D – Dorner, que foi o maior
representante da Escola Mediadora, opôs-se fortemente a esse conceito e o
substituiu pela doutrina de uma encarnação progressiva. Ele via na humanidade
de Cristo uma nova humanidade com especial receptividade para com o divino. O
Logos, o princípio de auto-concessão de Deus, juntou-se a essa humanidade; a
medida em que o fez foi determinada em cada estágio pela sempre crescente
receptividade da natureza humana para com o divino, e não alcançou o seu
estágio final até à ressurreição. Mas isto não passa de uma nova e sutil forma
de heresia nestoriana. Resulta num Cristo que consiste de duas pessoas.
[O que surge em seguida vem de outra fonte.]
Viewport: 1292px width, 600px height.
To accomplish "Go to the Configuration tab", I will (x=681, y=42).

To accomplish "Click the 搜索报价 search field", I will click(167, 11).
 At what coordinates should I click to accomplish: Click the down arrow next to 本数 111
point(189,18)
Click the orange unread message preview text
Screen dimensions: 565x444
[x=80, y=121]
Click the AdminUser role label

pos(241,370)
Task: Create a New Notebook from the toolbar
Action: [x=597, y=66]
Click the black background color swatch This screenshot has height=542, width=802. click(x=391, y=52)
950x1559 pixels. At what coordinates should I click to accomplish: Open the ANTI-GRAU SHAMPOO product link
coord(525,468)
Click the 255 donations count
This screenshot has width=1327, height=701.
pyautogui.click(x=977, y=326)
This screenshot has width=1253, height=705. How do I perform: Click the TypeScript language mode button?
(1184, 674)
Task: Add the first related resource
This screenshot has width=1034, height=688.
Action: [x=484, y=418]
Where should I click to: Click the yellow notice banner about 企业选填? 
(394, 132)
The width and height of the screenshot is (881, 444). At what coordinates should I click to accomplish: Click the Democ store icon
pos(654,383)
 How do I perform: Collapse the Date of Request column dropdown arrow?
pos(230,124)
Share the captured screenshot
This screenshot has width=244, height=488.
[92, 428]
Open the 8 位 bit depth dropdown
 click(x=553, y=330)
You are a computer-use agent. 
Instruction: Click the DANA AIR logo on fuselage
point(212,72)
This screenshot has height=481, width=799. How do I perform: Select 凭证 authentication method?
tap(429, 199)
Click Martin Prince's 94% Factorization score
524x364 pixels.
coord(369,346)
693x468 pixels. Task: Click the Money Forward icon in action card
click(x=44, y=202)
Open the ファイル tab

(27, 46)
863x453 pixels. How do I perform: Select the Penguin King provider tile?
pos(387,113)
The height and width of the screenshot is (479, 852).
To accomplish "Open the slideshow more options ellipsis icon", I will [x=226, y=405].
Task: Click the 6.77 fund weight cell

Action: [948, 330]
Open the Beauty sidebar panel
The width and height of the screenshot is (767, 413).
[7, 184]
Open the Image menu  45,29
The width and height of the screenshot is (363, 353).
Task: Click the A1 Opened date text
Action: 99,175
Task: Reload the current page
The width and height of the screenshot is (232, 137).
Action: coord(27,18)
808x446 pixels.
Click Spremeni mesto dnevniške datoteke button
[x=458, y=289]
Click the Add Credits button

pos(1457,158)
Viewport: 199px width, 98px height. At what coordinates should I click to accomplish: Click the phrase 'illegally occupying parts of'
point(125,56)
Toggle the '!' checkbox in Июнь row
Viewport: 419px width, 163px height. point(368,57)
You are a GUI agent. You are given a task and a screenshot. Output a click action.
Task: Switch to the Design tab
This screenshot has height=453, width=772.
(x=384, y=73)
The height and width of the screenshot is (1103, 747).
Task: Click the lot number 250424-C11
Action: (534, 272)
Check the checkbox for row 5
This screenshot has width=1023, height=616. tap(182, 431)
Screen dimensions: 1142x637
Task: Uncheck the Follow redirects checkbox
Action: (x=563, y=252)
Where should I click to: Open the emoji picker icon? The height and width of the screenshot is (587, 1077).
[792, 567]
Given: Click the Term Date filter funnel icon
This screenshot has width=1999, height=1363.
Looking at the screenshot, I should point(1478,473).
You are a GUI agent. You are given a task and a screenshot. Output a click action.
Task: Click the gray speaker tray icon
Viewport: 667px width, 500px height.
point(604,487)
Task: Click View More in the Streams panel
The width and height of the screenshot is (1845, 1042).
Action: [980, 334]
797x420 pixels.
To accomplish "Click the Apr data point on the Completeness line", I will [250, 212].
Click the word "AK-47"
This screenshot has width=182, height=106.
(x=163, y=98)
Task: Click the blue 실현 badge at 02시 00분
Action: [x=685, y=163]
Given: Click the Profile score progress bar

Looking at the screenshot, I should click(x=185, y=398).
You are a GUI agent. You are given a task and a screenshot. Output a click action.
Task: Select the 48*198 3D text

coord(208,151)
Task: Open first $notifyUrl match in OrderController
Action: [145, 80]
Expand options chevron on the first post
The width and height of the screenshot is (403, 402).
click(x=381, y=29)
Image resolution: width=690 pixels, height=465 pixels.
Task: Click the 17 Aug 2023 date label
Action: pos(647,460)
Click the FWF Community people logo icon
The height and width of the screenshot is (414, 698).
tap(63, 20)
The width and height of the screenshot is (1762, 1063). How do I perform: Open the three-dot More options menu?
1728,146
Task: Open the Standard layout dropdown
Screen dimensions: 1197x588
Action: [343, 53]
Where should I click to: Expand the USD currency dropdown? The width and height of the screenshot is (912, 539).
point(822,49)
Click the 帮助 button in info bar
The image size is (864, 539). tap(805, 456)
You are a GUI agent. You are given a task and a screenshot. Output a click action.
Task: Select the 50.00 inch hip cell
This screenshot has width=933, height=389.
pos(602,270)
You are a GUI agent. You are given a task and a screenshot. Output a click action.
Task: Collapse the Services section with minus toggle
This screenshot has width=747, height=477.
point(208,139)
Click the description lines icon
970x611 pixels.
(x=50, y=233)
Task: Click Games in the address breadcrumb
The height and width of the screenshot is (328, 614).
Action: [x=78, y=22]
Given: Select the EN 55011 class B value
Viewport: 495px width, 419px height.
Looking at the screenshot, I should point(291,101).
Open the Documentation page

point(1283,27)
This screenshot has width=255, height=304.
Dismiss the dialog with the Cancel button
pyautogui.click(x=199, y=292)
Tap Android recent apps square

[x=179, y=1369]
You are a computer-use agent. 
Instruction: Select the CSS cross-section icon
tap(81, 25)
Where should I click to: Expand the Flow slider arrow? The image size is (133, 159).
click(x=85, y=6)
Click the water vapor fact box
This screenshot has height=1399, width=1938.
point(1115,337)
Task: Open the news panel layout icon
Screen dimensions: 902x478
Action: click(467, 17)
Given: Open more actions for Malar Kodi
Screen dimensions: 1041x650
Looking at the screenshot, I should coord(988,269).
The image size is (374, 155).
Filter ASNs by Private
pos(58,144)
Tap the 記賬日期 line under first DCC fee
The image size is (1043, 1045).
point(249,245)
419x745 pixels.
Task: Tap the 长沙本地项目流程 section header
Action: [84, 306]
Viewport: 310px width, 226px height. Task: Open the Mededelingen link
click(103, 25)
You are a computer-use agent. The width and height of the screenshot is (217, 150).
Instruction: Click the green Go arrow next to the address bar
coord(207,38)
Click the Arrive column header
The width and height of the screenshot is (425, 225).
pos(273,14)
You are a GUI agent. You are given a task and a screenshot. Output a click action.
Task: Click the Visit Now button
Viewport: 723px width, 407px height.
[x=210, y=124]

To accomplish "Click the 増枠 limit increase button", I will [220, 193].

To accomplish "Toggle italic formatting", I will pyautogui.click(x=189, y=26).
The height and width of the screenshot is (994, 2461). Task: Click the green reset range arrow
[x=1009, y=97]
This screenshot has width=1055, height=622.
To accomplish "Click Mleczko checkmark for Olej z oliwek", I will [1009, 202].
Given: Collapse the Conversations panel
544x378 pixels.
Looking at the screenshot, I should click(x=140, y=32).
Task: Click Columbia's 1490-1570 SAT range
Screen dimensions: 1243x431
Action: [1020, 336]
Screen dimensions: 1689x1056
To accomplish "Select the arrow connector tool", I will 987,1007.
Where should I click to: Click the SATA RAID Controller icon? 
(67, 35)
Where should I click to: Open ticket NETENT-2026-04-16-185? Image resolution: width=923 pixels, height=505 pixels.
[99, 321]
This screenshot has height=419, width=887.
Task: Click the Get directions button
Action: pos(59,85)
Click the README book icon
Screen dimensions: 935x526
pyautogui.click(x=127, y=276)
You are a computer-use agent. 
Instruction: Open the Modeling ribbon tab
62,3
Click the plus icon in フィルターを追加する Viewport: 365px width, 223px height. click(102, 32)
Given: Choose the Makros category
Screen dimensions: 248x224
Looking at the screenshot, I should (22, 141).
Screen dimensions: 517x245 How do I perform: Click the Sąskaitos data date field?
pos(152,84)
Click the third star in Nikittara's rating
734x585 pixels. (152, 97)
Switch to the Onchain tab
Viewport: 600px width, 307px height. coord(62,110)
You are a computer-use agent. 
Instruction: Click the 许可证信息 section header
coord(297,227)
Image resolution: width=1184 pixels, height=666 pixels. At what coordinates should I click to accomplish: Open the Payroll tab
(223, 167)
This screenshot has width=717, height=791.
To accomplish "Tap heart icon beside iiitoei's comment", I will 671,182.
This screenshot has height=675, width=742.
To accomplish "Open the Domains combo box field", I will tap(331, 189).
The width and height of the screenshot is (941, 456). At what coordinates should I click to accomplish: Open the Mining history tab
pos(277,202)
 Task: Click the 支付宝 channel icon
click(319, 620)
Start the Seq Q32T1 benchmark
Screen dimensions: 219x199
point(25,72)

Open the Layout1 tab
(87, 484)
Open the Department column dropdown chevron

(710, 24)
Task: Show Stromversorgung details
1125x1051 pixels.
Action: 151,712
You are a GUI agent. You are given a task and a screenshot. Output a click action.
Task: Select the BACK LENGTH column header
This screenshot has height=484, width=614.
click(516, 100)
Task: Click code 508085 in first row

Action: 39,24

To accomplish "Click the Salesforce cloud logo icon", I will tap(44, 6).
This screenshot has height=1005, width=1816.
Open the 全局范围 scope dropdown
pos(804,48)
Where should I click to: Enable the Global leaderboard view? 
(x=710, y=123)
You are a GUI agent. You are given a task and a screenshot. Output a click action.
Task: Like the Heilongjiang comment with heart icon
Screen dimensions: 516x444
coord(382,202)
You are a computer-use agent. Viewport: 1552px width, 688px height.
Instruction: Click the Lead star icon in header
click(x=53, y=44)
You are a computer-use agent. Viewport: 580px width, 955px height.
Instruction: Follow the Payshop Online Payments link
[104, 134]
E – Albrecht Ritschl tem sua Cristologia
partindo da obra de Cristo e não da pessoa e Cristo. A obra de Cristo determina a dignidade de Sua
pessoa. Ele era mero homem, mas em vista da obra que realizou e do serviço que
prestou, acertadamente Lhe atribuímos os predicados da Divindade. Ritschl
rejeita a preexistência, a encarnação e a concepção virginal de Cristo, visto
que isso não acha nenhum ponto de contato na consciência crente da comunidade
cristã.
F – A ideia Panteísta Moderna da Imanência de Deus traz um outro olhar sobre a
Cristologia. As exposições podem variar
muito, mas geralmente a idéia fundamental é a mesma, a saber, a idéia de uma
unidade essencial de Deus e o homem. A doutrina das duas naturezas de Cristo
desapareceu da teologia moderna e em seu lugar temos uma identificação
panteísta de Deus e o homem. Essencialmente, todos os homens são divinos, desde
que todos têm em si um elemento divino; e todos são filhos de Deus, diferindo
de Cristo somente em grau. O ensino moderno acerca de Cristo está baseado na
doutrina da continuidade de Deus e o homem. E é exatamente contra essa doutrina
que Barth e os que pensam como ele ergueram sua voz. Nalguns círculos atuais há
sinais de um retorno à doutrina das duas naturezas.